With 25+ years of experience in leadership and sales, Peter wanted to create a supporting community for female founders. He already had lots of experience designing programs for corporate contexts — but this new project, FoundHer Edge, was different.
He had years of recorded content (online workshops going back to 2006). The challenge wasn’t “create content”, but building a living community of practice, something people come back to because it helps them do the work, not just learn about it.
At the heart of it was a very clear belief: content doesn’t create transformation by itself — context does. Peter’s work is practice-based: try something, fall down, learn, come back, reflect, share. The learning had to be experiential, not “consume and understand”.
When Peter came across Sutra, he moved the community idea there immediately (from another platform). What mattered to him was being part of an ecosystem that’s built to support this kind of learning: reflective, social, and driven by real interaction — not just a content feed.

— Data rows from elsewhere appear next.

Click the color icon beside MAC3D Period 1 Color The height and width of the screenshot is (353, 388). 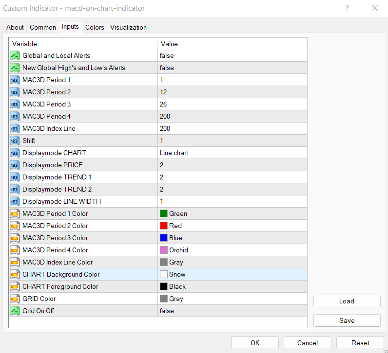(x=15, y=213)
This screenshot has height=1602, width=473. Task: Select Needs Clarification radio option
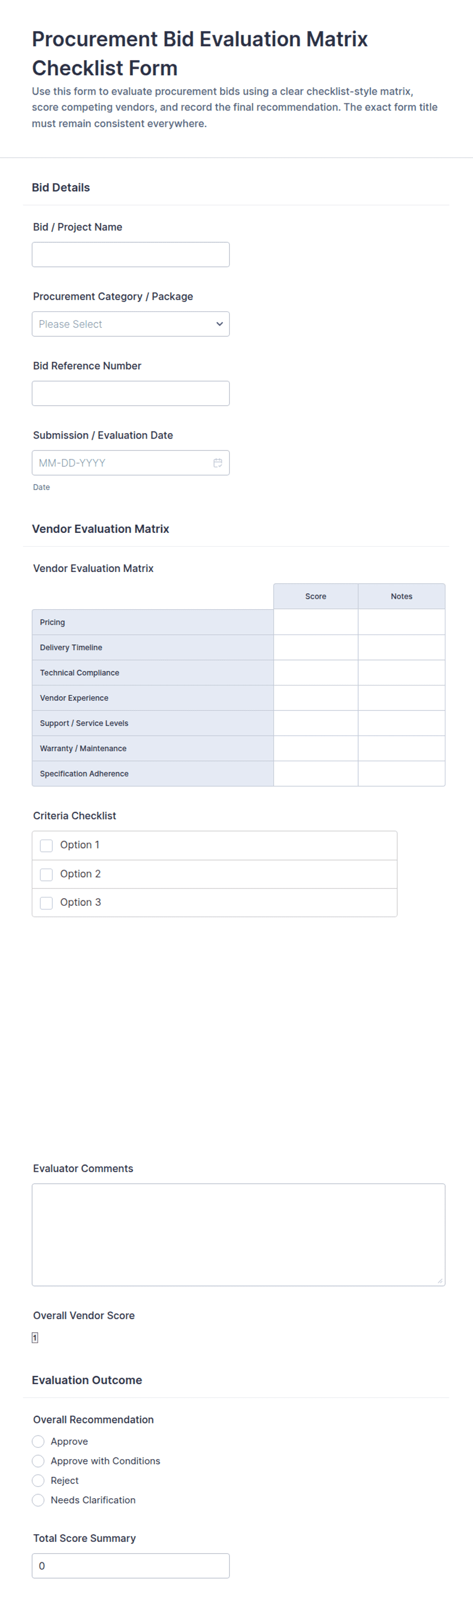[38, 1500]
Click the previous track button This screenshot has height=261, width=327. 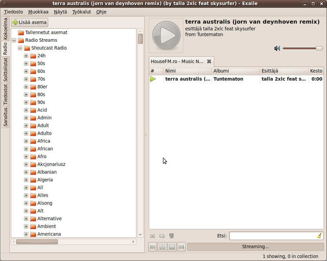coord(153,247)
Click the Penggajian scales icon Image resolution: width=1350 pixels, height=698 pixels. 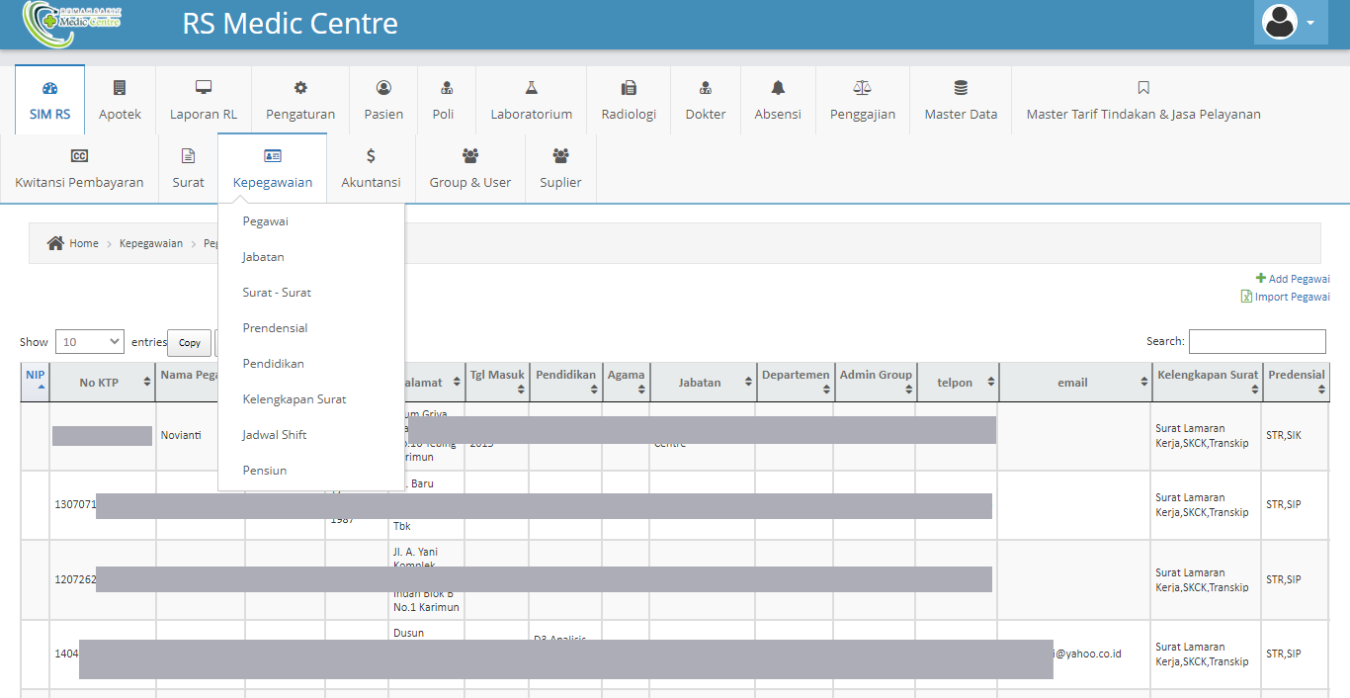pyautogui.click(x=862, y=88)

The member journey balances two layers:
A community layer
Weekly group coaching on Zoom + connection + shared struggles (the “table conversations” that make people stay).
A micro-learning layer
Short targeted journeys that spark action + reflection — so members can go to what they need right now, instead of everyone being forced through the same track.
Peter started by prototyping the membership, then refining based on feedback (a “build → test → adjust” approach). It started with:
A simple calendar of events (so the live rhythm is clear)

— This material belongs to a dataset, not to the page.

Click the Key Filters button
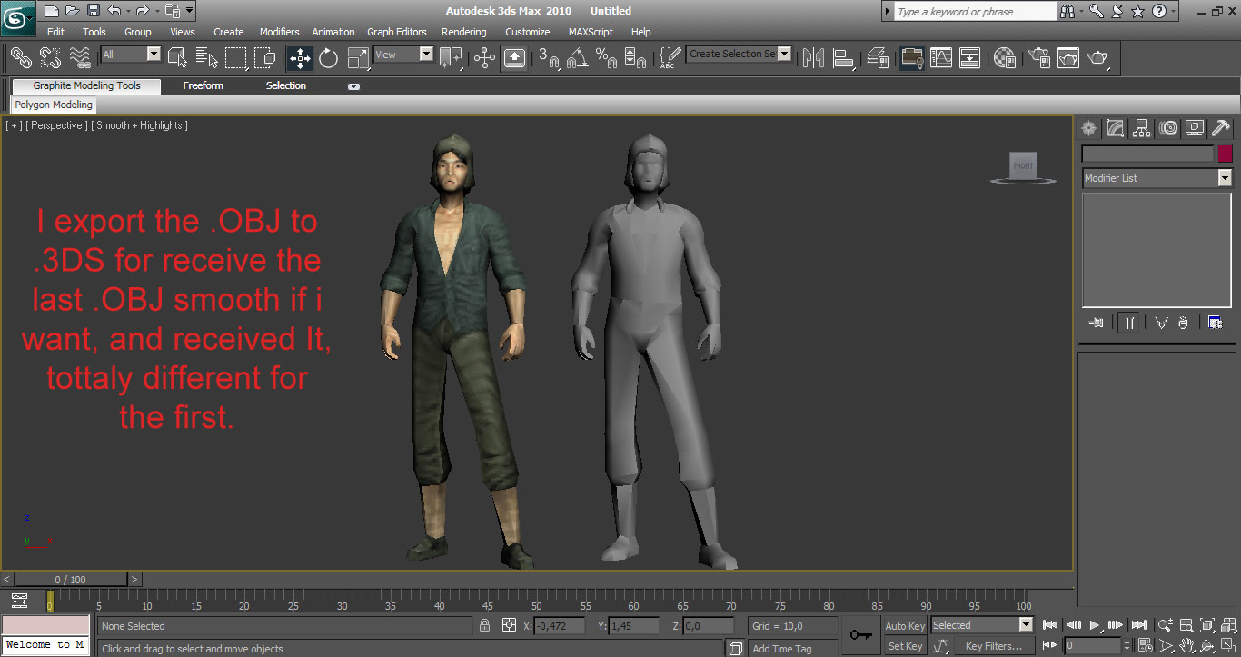Image resolution: width=1241 pixels, height=657 pixels. coord(993,646)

A forum to keep conversation alive between calls
A first slice of on-demand content (repurposed from existing recordings)
A simple registration page with an annual payment option
From there, the learning architecture was shaped so the content supports the community (not the other way around): a growing catalog of micro-journeys that Peter can link to when a founder asks a question — “start here”.
This community is a testament to the fact that you don’t need a lot of fancy polished content to get started. With rich experience as coach, mentor, and creator, you can lead with live interaction and build the content layer over time — in response to what members actually need.
A strong membership isn’t built by uploading more material. It’s built by designing the conditions for people to: see themselves, try things, share honestly, and come back.
That’s when content becomes useful — because it’s in service of connection and lived practice.